● RECORDS SUPPLIED
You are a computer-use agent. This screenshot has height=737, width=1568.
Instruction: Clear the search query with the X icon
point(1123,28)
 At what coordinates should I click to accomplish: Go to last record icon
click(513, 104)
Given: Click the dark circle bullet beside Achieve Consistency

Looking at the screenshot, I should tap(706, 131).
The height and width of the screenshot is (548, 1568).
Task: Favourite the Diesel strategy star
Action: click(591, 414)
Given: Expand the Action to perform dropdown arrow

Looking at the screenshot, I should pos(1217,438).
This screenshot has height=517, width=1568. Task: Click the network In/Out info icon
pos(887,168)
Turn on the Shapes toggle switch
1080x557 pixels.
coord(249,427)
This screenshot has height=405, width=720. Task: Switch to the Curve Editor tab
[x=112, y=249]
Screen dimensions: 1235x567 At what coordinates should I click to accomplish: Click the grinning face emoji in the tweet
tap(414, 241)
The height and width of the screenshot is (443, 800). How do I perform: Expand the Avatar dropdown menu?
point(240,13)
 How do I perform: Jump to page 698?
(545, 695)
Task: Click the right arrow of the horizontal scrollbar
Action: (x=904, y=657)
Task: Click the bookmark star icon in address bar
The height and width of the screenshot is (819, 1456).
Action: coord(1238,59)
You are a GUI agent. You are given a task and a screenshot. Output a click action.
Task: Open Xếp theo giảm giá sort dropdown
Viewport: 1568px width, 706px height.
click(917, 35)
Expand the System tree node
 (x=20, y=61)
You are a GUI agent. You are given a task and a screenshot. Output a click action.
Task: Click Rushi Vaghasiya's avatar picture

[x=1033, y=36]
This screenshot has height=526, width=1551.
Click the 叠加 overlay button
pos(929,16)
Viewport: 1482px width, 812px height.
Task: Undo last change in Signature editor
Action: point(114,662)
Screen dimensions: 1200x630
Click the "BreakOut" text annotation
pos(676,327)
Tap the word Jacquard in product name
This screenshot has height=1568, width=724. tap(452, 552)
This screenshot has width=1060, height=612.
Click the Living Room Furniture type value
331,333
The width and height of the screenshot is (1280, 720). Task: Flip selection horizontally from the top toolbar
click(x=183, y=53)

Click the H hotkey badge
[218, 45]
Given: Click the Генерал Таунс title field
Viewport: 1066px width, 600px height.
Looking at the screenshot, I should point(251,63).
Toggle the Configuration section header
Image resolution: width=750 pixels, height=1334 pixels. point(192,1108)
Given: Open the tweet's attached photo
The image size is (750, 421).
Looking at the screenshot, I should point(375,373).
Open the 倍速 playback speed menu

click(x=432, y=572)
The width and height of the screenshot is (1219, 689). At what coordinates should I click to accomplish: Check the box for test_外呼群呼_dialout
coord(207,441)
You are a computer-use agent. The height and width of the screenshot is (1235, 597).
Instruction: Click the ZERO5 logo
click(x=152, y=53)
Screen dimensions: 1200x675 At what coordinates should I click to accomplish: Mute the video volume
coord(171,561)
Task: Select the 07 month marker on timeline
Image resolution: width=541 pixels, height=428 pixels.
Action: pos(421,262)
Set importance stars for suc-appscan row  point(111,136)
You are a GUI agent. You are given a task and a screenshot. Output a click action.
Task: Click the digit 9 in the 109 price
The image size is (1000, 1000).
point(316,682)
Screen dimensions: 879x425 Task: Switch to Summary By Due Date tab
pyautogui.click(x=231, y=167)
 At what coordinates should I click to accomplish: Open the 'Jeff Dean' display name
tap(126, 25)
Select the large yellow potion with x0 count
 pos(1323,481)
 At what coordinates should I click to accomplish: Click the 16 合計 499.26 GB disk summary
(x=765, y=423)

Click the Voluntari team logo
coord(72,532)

● INSTRUCTIONS TO FOLLOW
Within the material above, output exactly the lines from the one with "Given: Click the Генерал Таунс title field" through the one with "Given: Open the tweet's attached photo", end lines included, and nothing besides.

● TASK RESPONSE
Given: Click the Генерал Таунс title field
Viewport: 1066px width, 600px height.
Looking at the screenshot, I should point(251,63).
Toggle the Configuration section header
Image resolution: width=750 pixels, height=1334 pixels. point(192,1108)
Given: Open the tweet's attached photo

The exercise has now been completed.